Sebastian's wand almost felt foreign beside me, like it had become mismatched with my soul, as though all of our tears had tested its magical abilities to keep me safe. It had been but mere days, yet the disconnect felt as though it had been years. I hadn't needed it for what Marvolo wanted me to do, but it gave me just enough found strength to rise to what Isidora had always wanted me to find.

Things felt dangerous- Sebastian felt like a danger to my mind, my wand felt distant from my hand, Isidora felt forgotten. But my magic was the true danger that had become missing within me, yet placing the next page of Isidora's story within the book that had been the first place Sebastian and I had truly realised each other, seemed to stir a familiar reaction from my fingertips.

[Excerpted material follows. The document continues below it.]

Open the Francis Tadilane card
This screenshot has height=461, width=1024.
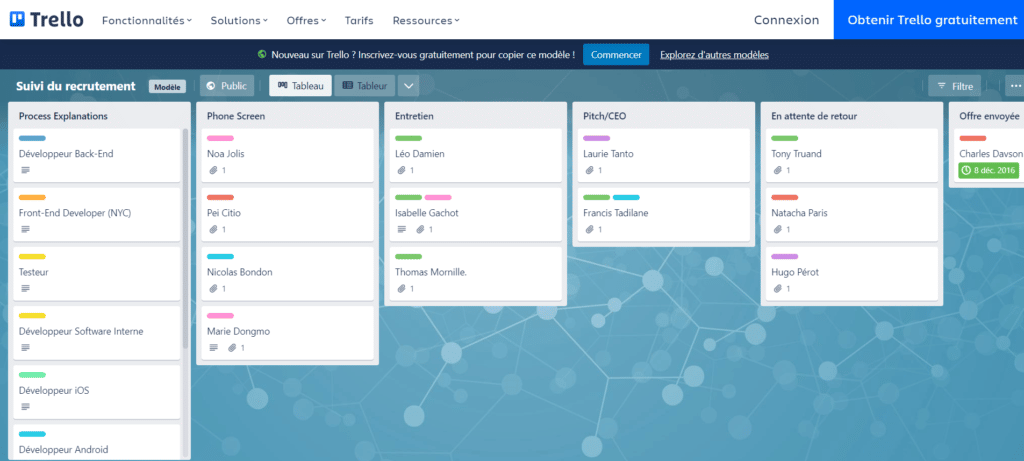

The book swallowed Isidora's next chapter, binding it to the spine that was a simple display of her life as a whole that I needed to repair. There was a confused notion of coming home paired with the strenuous misunderstanding of never being home in the first place. The magic was never going to be a tranquil being, but it was a part of me that was always going to be there. It begged the question of where was home violently within my mind and I began to wonder if Isidora had ever been able to call anywhere home for herself.

The page bubbled with the glittered strands of silver that swamped in the middle of the creased pages, toppling gently into the pensieve to sink like oil within water. A nervousness began to creep into my system, slowly, unassuming, yet clinging to the mental image of Isidora's pain. I had become displaced from her, from the connection that we had once shared through the similarity of secrets and fear, magic and misunderstanding.

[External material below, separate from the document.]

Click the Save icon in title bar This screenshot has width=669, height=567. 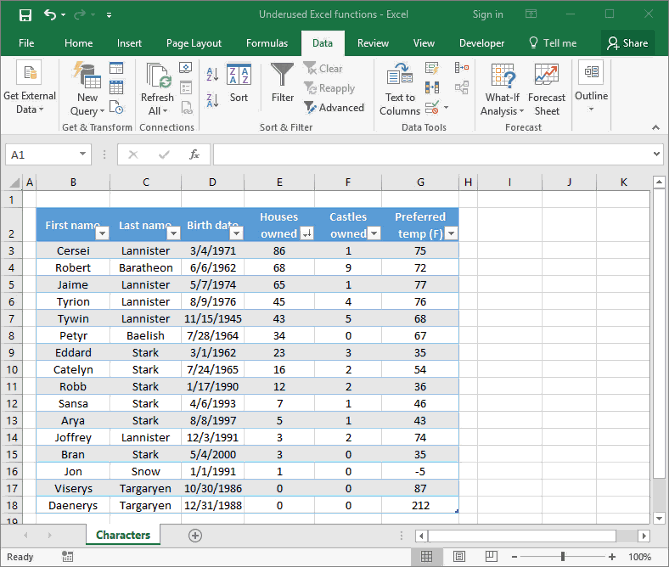coord(25,15)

Sebastian hovered gently beside the pensieve as my arms looped over the side, my fingertips tapping against the stone as though the memory required an invitation I didn't already possess. I couldn't see the starlight that had protected my skies since my childhood, but perhaps it had never been starlight at all. Hope was the more appropriate word, and it coruscated from Isidora's life in the fireworks of realisation that came from her memories.

"You left the diary in the mines, where we found one of the pieces of the triptych. Marvolo read my mind, he knew that's where we had to go next and where we had to re-search after." Sebastian had hidden the book because it had scared him. He had hidden it because in his mind it had been a sure way for us to die. He had hidden it because it was the unknown, because the power it represented had been too strong and he had panicked.

I wasn't entirely sure I could blame Sebastian.

"You are rather smart, my love. I wonder if Marvolo had to deal with any violent magical entities to get these pages." I chuckled quietly with the weak strength I was forced to find, a brief hope that Isidora had somewhat injured him, but it was soon dimmed with the memory of death. It had taken me to come too close to finding and acquainting death and a blanket of a thousand lies to have gained the pages. Marvolo would have died in seconds had he faced the same, status didn't hold up too well in the past world of the Keepers.

"We are going to help Anne, you are going to get out of jail, I am going to get out of here, we will get Ominis out of this life. We will all be happy, Seb, one day we will all be happy." I doubted it more than I believed it and the trail of Sebastian's heart hadn't followed me this time. There was no string attaching our hearts, nothing to remember him by other than a figment of my imagination. It felt so scary, too scary, but perhaps it forced me into hope where there was none.

I let my hair topple over my face as my cheeks hit the lukewarm water first, allowing myself to submerge entirely into the liquid. It felt like falling, but not down. It was like momentarily drowning, only to be saved, except when I was pulled to the shore, I was no longer looking at me.